Alan R. Teo, Sarah R. Holley, Mark Leary, Dale E. McNiel

Research output: Contribution to journalArticlepeer-review

20 Scopus citations

Abstract

Objective: Although clinical training programs aspire to develop competency in violence risk assessment, little research has examined whether level of training is associated with the accuracy of clinicians' evaluations of violence potential. This is the first study to compare the accuracy of risk assessments by experienced psychiatrists with those performed by psychiatric residents. It also examined the potential of a structured decision support tool to improve residents' risk assessments. Methods: The study used a retrospective case-control design. Medical records were reviewed for 151 patients who assaulted staff at a county hospital and 150 comparison patients. At admission, violence risk assessments had been completed by psychiatric residents (N=38) for 52 patients and by attending psychiatrists (N=41) for 249 patients.
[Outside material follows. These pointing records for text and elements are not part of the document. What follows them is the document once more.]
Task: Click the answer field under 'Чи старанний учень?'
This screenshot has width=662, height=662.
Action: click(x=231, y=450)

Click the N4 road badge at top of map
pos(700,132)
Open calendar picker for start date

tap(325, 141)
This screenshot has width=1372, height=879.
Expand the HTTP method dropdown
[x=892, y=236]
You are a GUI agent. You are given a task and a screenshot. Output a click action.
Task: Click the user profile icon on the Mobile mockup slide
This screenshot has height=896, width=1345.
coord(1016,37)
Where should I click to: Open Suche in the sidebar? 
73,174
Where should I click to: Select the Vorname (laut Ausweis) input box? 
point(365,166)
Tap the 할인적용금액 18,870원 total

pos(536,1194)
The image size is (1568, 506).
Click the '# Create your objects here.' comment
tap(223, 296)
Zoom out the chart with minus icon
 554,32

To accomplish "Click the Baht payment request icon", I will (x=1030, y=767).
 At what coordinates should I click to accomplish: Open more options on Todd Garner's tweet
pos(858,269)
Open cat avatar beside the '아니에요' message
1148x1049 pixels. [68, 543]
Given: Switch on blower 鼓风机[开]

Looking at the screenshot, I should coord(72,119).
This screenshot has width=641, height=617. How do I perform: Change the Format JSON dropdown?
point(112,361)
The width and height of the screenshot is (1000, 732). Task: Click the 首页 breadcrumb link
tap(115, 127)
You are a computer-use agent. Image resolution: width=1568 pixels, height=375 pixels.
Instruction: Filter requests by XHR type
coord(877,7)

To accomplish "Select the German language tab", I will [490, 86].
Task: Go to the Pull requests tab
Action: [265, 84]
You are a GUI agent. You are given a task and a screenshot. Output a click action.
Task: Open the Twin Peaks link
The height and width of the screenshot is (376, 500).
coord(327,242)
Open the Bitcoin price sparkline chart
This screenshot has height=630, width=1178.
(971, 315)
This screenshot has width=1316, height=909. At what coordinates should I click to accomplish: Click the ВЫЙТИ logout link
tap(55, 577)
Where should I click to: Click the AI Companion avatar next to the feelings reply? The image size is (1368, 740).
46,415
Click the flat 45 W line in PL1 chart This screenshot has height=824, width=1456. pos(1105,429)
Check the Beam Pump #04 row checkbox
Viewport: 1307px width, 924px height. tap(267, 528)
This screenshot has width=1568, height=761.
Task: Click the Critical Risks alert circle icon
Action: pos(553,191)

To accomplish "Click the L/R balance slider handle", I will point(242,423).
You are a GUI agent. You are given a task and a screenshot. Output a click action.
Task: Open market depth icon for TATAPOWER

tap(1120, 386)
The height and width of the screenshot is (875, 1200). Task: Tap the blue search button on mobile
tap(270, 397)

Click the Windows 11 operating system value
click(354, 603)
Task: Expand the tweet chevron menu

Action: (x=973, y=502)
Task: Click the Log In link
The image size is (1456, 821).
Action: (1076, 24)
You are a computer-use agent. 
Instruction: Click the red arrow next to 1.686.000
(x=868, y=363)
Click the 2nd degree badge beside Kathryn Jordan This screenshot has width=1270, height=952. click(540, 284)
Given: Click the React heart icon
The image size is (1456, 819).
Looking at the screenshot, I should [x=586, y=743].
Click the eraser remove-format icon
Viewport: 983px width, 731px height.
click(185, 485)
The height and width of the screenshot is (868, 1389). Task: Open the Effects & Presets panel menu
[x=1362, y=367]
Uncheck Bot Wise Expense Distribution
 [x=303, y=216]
Trained research clinicians, who were blind to whether patients later became violent, coded information available at hospital admission by using a structured risk assessment tool - the Historical, Clinical, Risk Management-20 clinical subscale (HCR-20-C). Results: Receiver operating characteristic analyses showed that clinical estimates of violence risk by attending psychiatrists had significantly higher predictive validity than those of psychiatric residents. Risk assessments by attending psychiatrists were moderately accurate (area under the curve [AUC]=.70), whereas assessments by residents were no better than chance (AUC=.52). Incremental validity analyses showed that addition of information from the HCR-20-C had the potential to improve the accuracy of risk assessments by residents to a level (AUC=.67) close to that of attending psychiatrists. Conclusions: Having less training and experience was associated with inaccurate violence risk assessment. Structured methods hold promise for improving training in risk assessment for violence.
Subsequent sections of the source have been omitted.